### WORK TO BE COMPLETED
Return every line of the listing below that contains the string "Task", matching case exactly.

### EXERCISE INPUTS
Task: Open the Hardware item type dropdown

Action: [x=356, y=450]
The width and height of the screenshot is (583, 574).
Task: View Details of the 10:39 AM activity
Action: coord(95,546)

### FULL OUTPUT
Task: Open the Hardware item type dropdown
Task: View Details of the 10:39 AM activity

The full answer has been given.